The research in our group is primarily centered around Synthetic Biology at the interface of biology, chemistry and engineering. The topic has significant growing applications in diverse areas including industrial biotechnology, healthcare and environment. Our interests include both fundamental and applied synthetic biology. The following describes the three synergistic research themes which we are currently focusing on, i.e. the foundational technology, healthcare and industrial biotechnology applications of synthetic biology.

1. Foundational technology for genetic circuit design

In this area, foundational synthetic gene circuits are designed and constructed to program living cells with designer functions including novel modular and orthogonal genetic logic gates, sensors, biological processors and advanced computing and information processing circuits (towards a programmable and scalable cell-based biocomputer). The results will greatly expand the currently limited toolbox in synthetic biology. New biological circuit design principles are being developed by exploiting design principles in other engineering systems such as modularity, orthogonality, characterization, modelling and automation to increase the predictability and scalability of genetic circuit design and assembly.

2. Synthetic cellular sensors and biocomputation

In this area, the engineered gene networks or protein assembly tools are employed for applications including smart multi-input cell-based/cell-free biosensors for environmental monitoring and diagnostics, and as enabling tools to customize biomaterials and biologics manufacturing. New synthetic sensors are being developed to sense specific environmental toxins or disease related signals (pathogens, nucleic acids and cancers) with high selectivity and sensitivity. Genetic logic and analog circuits are applied to link the synthetic sensors and specialized actuators such as reporters, electron conduits and functional pathways to generate intelligent bespoke output responses.

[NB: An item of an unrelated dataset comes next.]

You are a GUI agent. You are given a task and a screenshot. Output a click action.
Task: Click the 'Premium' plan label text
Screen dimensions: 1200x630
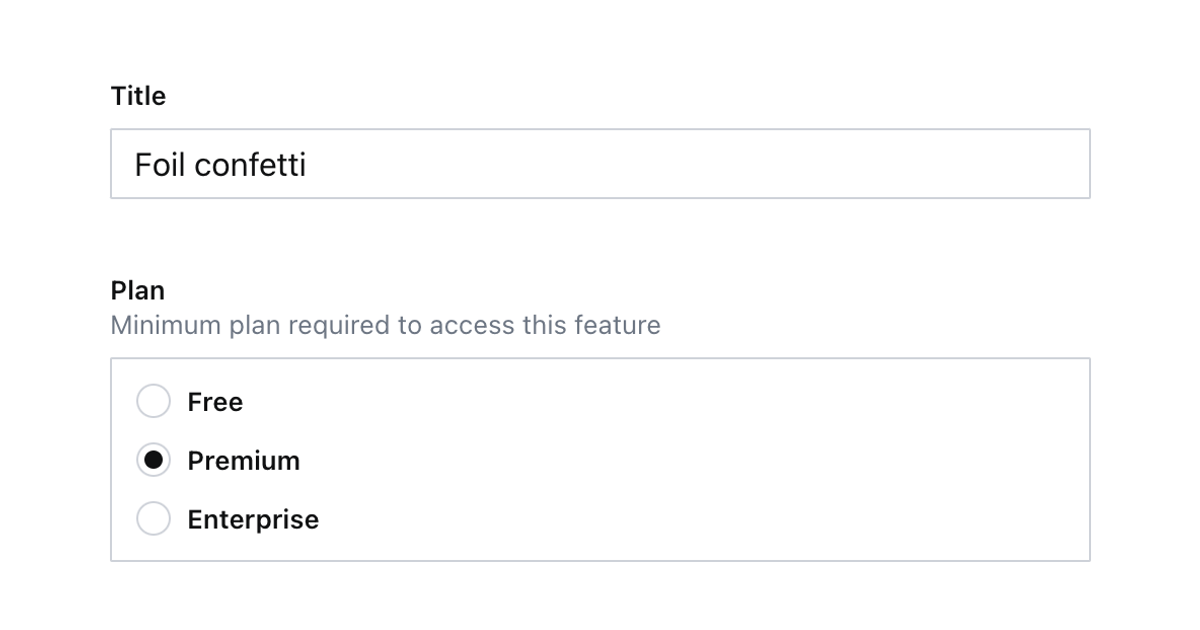click(243, 460)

3. Synthetic biology enabled new diagnostics and therapeutics

Here we engineer bacteriophages to selectively kill gut pathogens or engineer benign bacterial cells to recognize and selectively kill cancer cells. On the second thread, we are developing new low-cost, simple cell-free biosensors for providing point-of-use diagnostics of target toxins (e.g. arsenic, pesticides) and health-indicating metabolites in various samples in resource limited settings. Further, synbio is used to build synthetic regulatory circuits for perturbing or mimicking their natural counterparts to aid disclosing design principles and properties of cell signalling systems, contributing to optimal sensor design or repurposing of biosystems.